ということで,ロシアの小説も,(たとえ面白くなくても)とりあえずは読んでおいた方が良いと思います。ミニマムの12冊(+1冊)を選んでみました。モスクワに留学するつもりがあるのであれば,一通り読んでください。



2通目


自分の周囲の「勉強しない学生」や「ダメな教員」を批判したり、意識したりするのもやめましょう。昔からその手の発言が多すぎます。たぶんあるゼミで植えつけられた行動パターンかもしれません。私が昨日、言いたかったのは、そのパターンだと結局、自分をスポイルしてしまうということなのです。「意識しない」ということは、「言及しない」と同義です。自分より偉い奴のことだけ語っていれば良いのであって、くだらない奴のことは語るべきでないのです。


君にとって身近な大学や大学院が全てではありません。旧帝国大学や地方国立大学の大学院に進み、誰もからそれなりに尊敬される道(学者ではありませんが)を歩んでいる先輩も1人や2人ではありません。

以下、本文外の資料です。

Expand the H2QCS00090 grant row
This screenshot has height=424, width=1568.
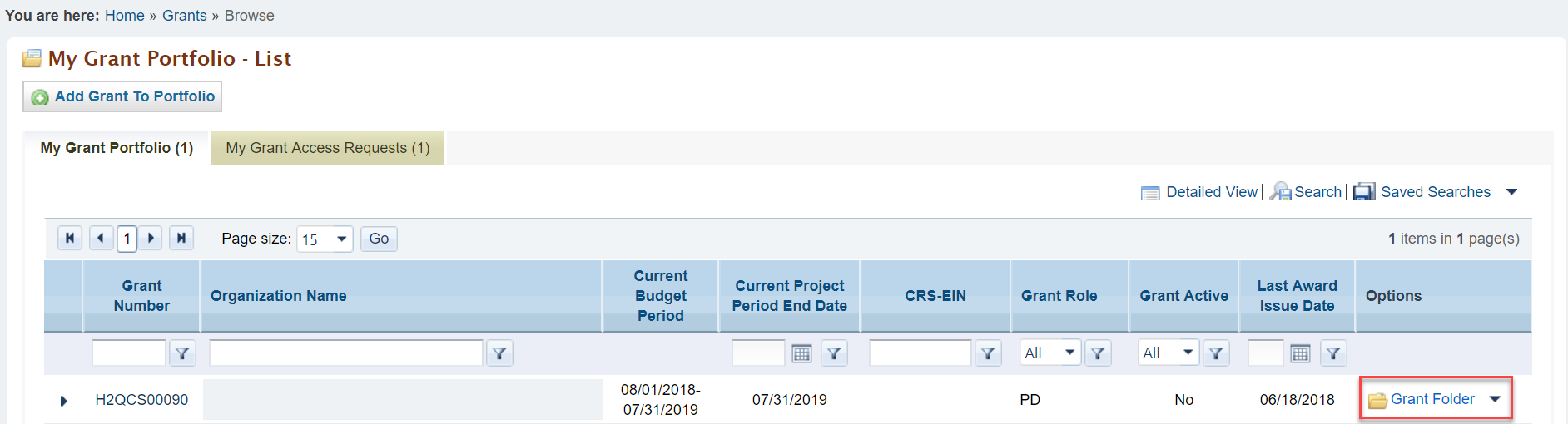pos(64,401)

彼らは甘い環境でも決して自らをスポイルすることなく、日本全体のスタンダードに耐えうる能力を身に付けました。そういう先輩のようになれるか、それとも「負け犬の遠吠え」を続けることになるのかは、これからの君次第です。



以上


かなり厳しい事やお叱りの内容だったので当時は目を通すのすら嫌だった。しばらくは読み返すのすら嫌だった記憶がある。けれども、今読み返して自分にとっては必要だった事、足りなかった事だったのだなと反省できる。都合が悪く嫌な思いをするメール程、残しておけば教訓や道しるべとなり成長のキッカケになるのだなと思った。


都合が悪いから、読み返したくないから、痛い事を書かれているからと直ぐに削除する人間がいるのだとしたら、そういう輩は自分が関わるべきでも、意識するに値する人間でもないのだと思う。自分の上には上がいるし、そのさらに上もいるのだから、自分は上だけを見て頑張ればいい。

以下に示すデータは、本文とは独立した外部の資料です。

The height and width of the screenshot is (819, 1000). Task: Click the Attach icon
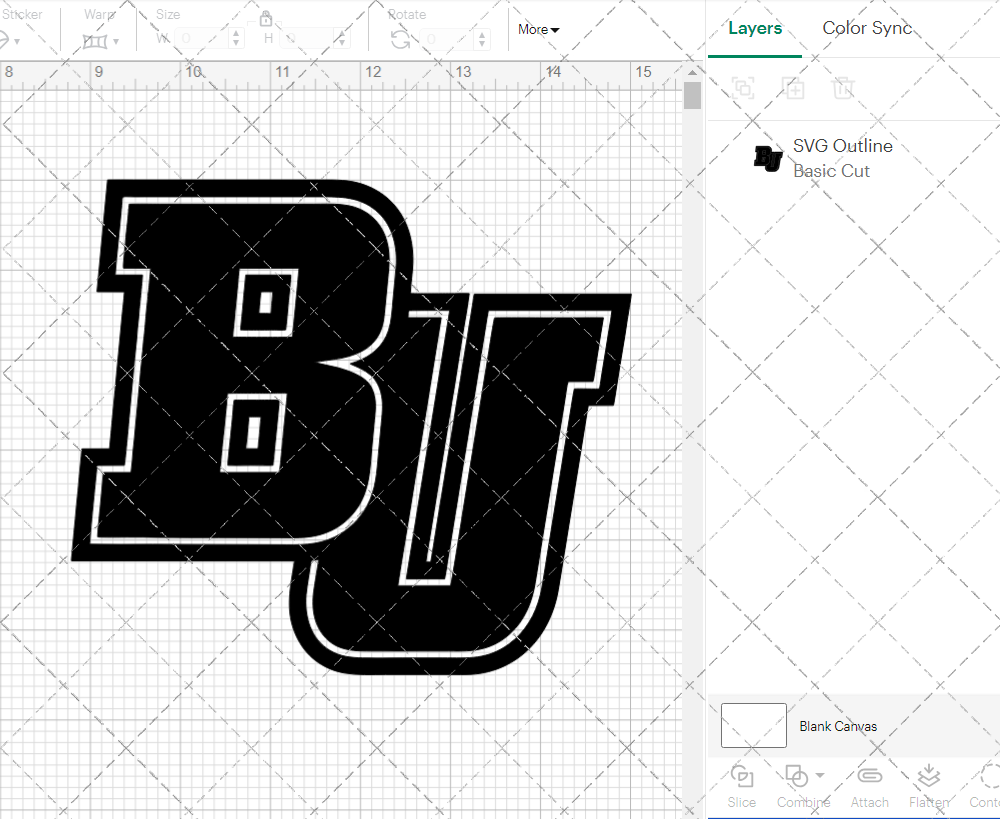pos(869,778)
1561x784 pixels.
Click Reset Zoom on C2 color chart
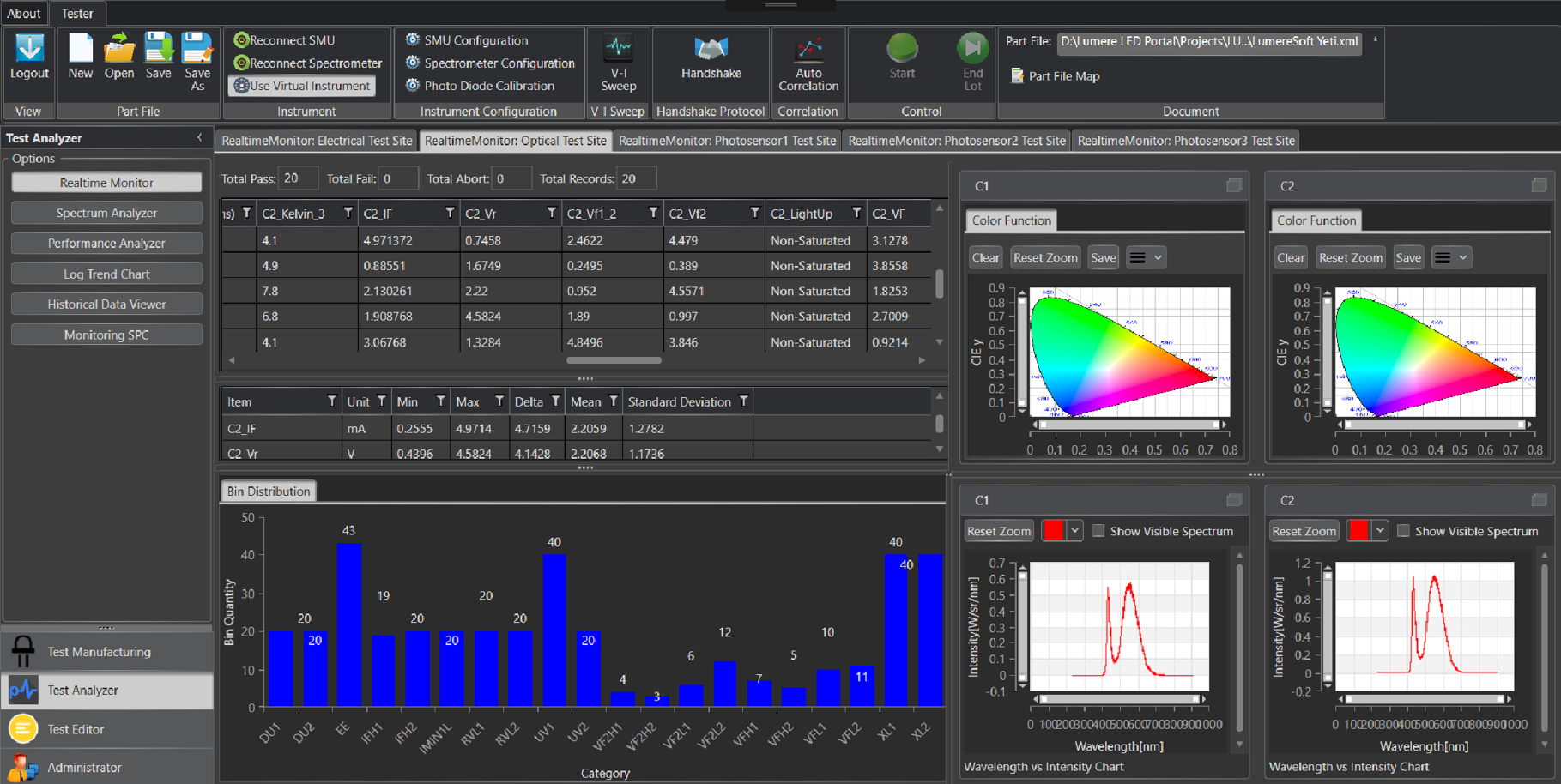tap(1350, 258)
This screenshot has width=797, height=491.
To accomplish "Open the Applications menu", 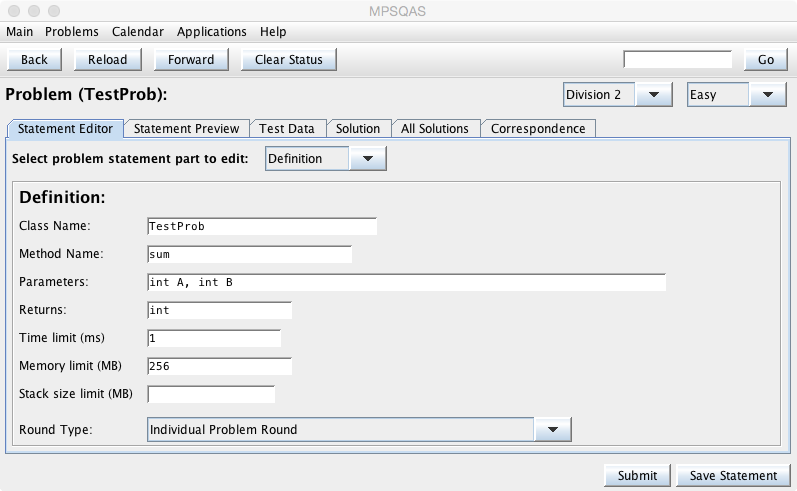I will coord(212,32).
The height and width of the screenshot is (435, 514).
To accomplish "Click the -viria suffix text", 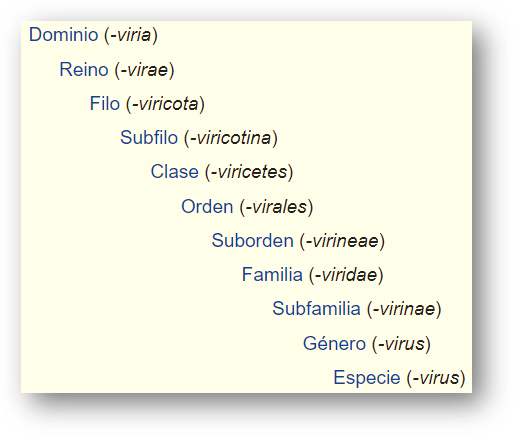I will click(x=131, y=35).
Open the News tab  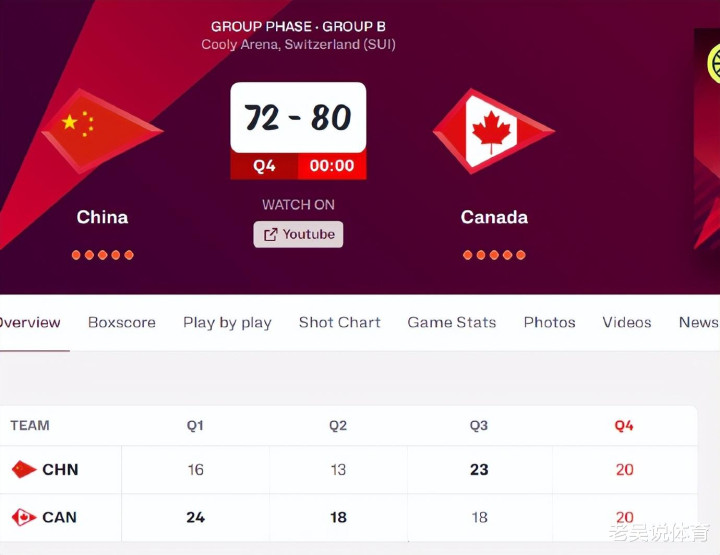tap(699, 322)
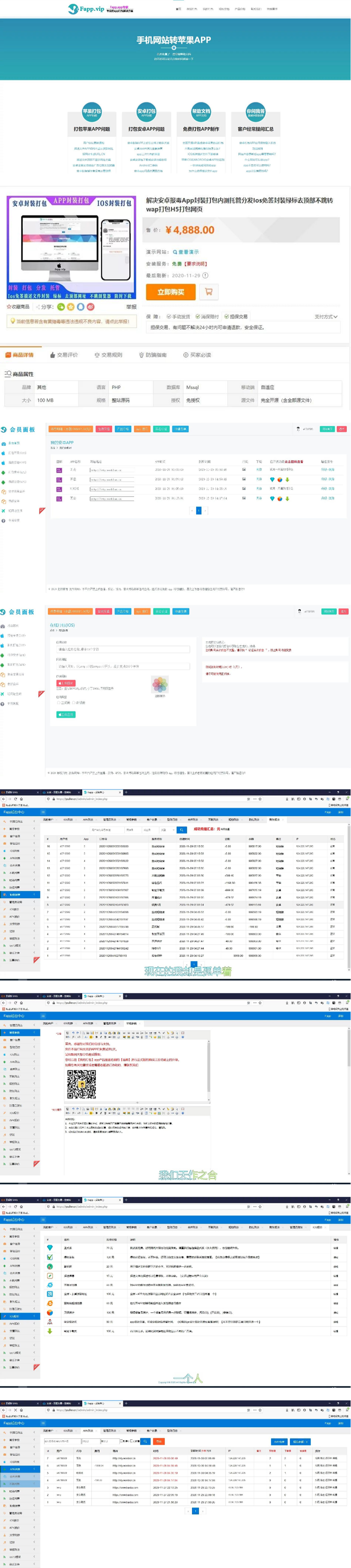Open the 查看演示 demo link
Image resolution: width=351 pixels, height=1568 pixels.
point(185,251)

誰にも言える事かもしれないけれど、努力しても頑張っても先が見えにくいし、答えが出てくるのか、見つけられるのかすらわからない。今はそんな時代でも社会でもあるけれど教養や高尚な人格など身につけていく為に努力した事は絶対に無駄にはならない。諦めてしまってはそれこそすべてが無駄に終わる。自分の研究分野なんて模範解答なんか絶対に出てこないし、現状の一般論をどれだけ残せるかでしかない。

以前は確かに自分も多くの人との関わりをめんどくさがっていたり、避けていた時期もあった。全ての人間が自分と合うわけでもないし、都合がいいとは限らない。けれど、今は自ら積極的に関わろうと意識転換できつつある。それだけでもこの数年で変化してきたのかもなと自分自身を慰めたい・・・。

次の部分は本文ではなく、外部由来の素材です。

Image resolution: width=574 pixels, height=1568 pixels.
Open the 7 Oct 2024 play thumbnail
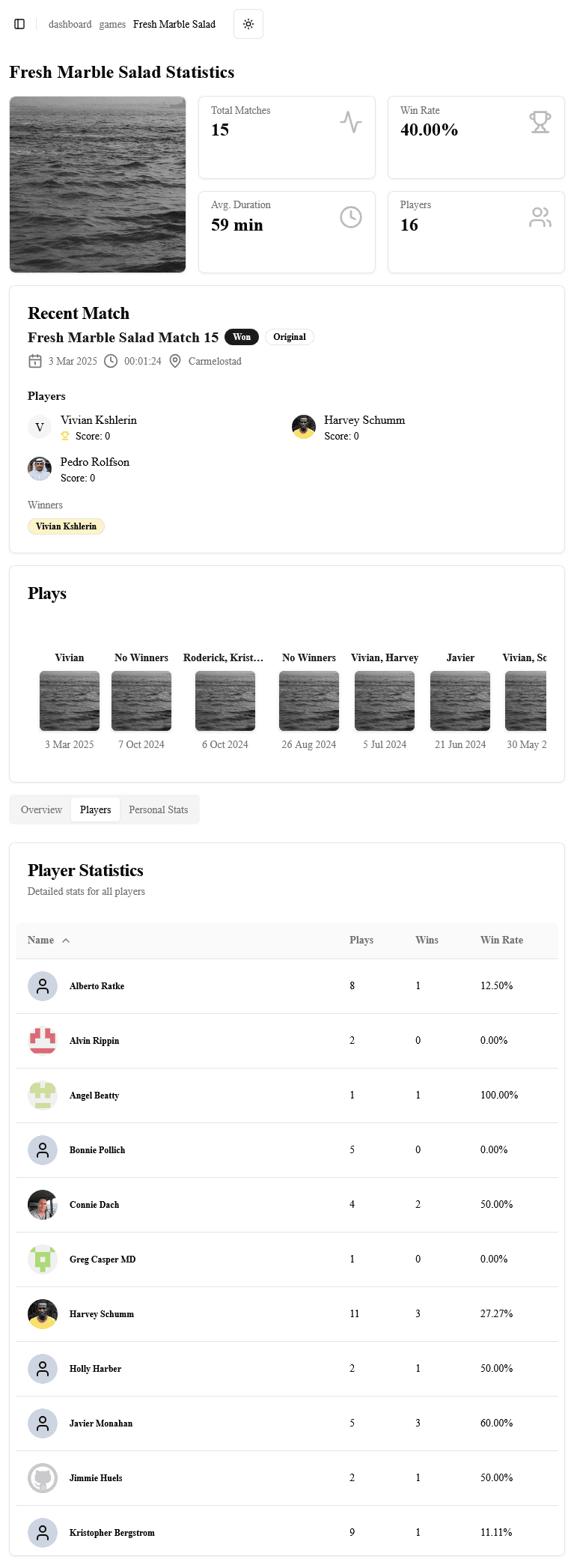(141, 701)
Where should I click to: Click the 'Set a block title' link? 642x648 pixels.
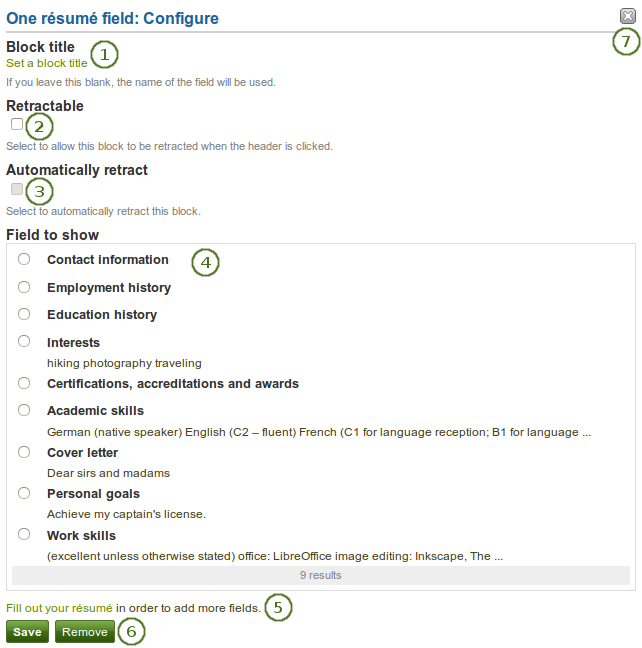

そして、更なる高みを望み、まずは1月中旬以降の3ヶ月、モスクワで駆け抜けてみたい。


前期の3ヶ月は自分でもそれなりの成果に結び付ける下準備(人との関わりの中で意識調査)ができたと思えるから、これからの中間期は図書館や学術機関で文献や資料探しに力を費やせるだろう。


今年もまずは半年間頑張ろう!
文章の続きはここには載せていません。